This is all too true of too many universities. Just vary the details slightly and you could easily substitute the name of probably 50 or 100 other schools.

leegc - January 4, 2010 at 10:38 am

This not just a problem at FSU. It is happening at every college or university across the nation. Look at what coaches are being paid to stay or leave an institution across the nation. I too, believe that the salaries of coaches is getting out of hand. There is too much emphasis being put on winning at all cost. However, an institution needs to have an athletic program that can generate enough revenue to fund all of the other non-revenue generating athletic programs. As we all know there are a lot of people who choose to attend a certain institution based on the athletics instead of the academics. Sad to say but it is true. As for the Florida Legislature not thinking very highly of higher education, that is not limited to just Florida. It is happening in every state. For example the institution where I am located has been cut from 42% funding in 2000 to under 8% this year by our state legislature. It appears no one is thinking that higher education is important anymore. While 85% of the jobs require some post secondary education. Higher education is needed now more than ever to help people qualify for those jobs. These cuts in funding is forcing more institutions to raise their tuition to meet their operational costs. The negative effect of this is that it will start limiting access to higher education. Thus limiting citizen’s ablity to qualify for the better paying jobs. Which would increase the tax revenues for the states. My question is “When will the state and federal legislatures wake up and put the money into higher educaton?”

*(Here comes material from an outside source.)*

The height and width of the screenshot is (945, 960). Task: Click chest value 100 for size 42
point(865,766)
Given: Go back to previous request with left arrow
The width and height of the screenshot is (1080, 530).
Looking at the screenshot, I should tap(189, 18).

11261897 - January 4, 2010 at 11:04 am

The coach at my institution, a private university whose team has national rankings and a minor bowl game this go-around, just got a raise to $2.3 million.That’s a sum larger than the entire budget of the English department, which struggles yearly to operate a doctoral program on top of its campus-wide service and major-related courses.

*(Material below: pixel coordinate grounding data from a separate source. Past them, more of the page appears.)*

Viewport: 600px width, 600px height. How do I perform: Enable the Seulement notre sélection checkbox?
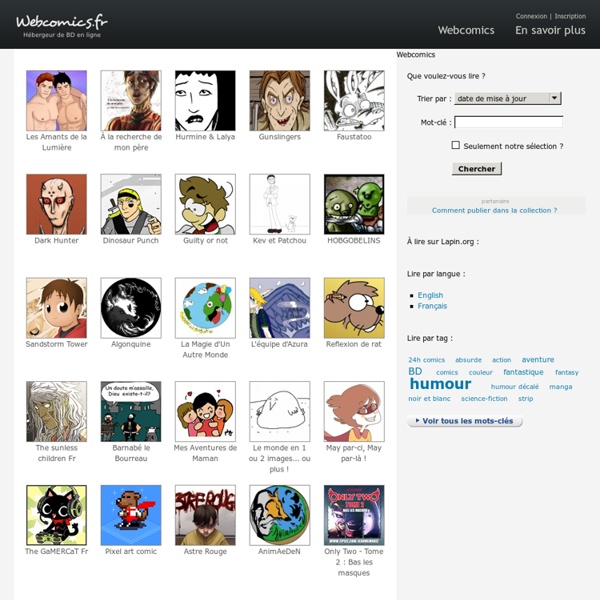455,145
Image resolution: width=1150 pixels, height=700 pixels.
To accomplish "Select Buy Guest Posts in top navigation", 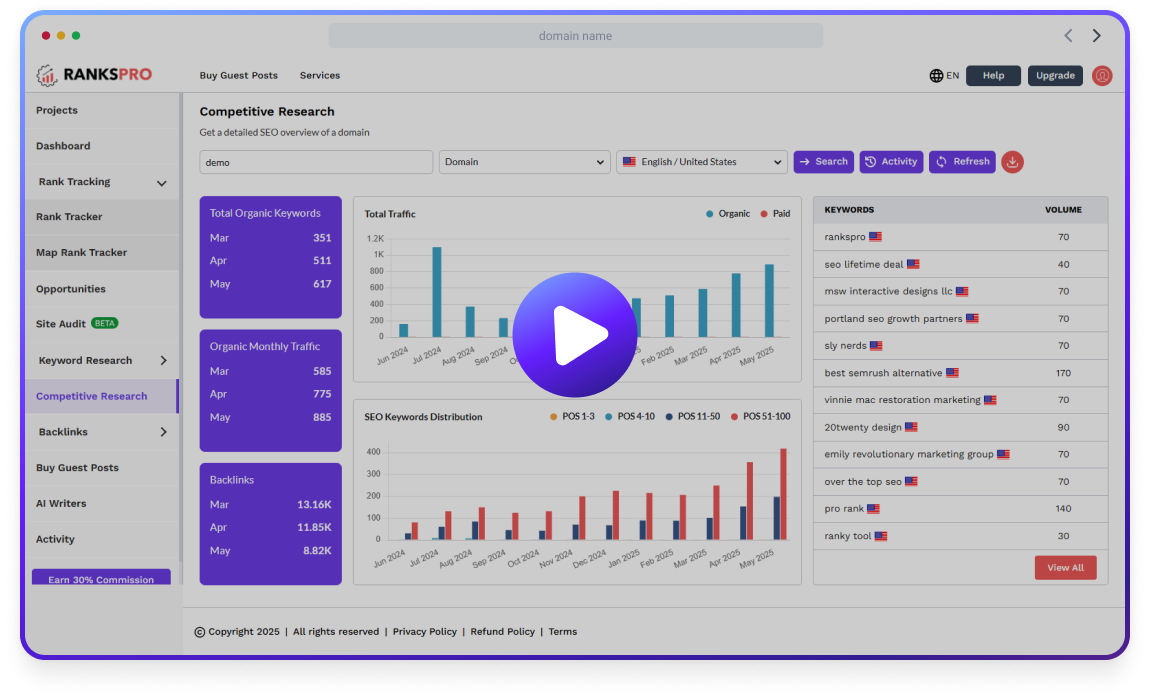I will tap(238, 76).

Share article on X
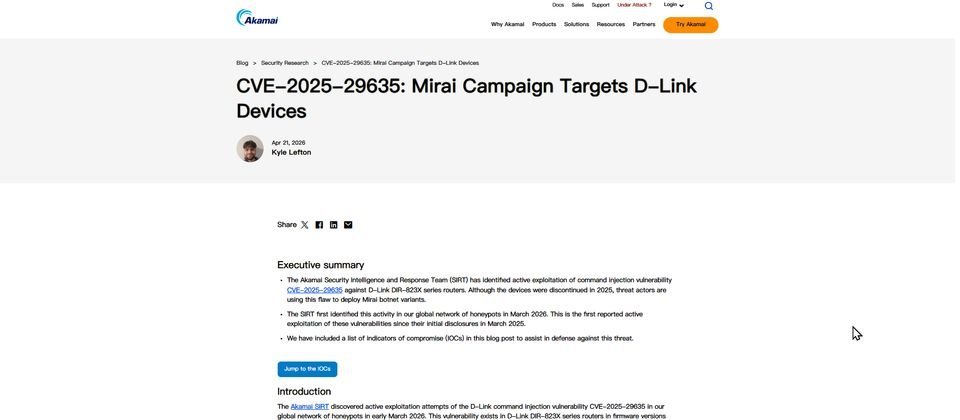click(x=305, y=225)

jeffgray - January 4, 2010 at 11:57 am

Many good points made in the original piece, which are tough to argue with. That said, beyond the major high profile culprits which are noted, it seems there are other student-athletes, coaches and teams who may not be part of the same culture of excess, and perhaps should not be broadly categorized under the same umbrella. Many of these are likely serious about academic pursuits as well as athletic competition, and for some it may have been their athletic involvement that made it possible or even desirable for them to advance their education. While this may not be the “right” reason to go to college, it may be a hook that is necessary for some at a particular point in their development, with worthwhile outcomes in the long run for them. It seems there could be some value added dimensions associated with the existence of athletic programs and teams, beyond the high profile marketing and expenses associated with some; personal, developmental, community and even educational value that is commonly associated with out of class activities. It’s part of the experience for many, and for some these activities may be the primary hook that will result in an advanced education and a college degree, which seems to be a worthwile outcome, for them and for society, if managed properly. The question it seems is one of balance, degree of emphasis and at what cost, and this may be where some of the programs cross the line.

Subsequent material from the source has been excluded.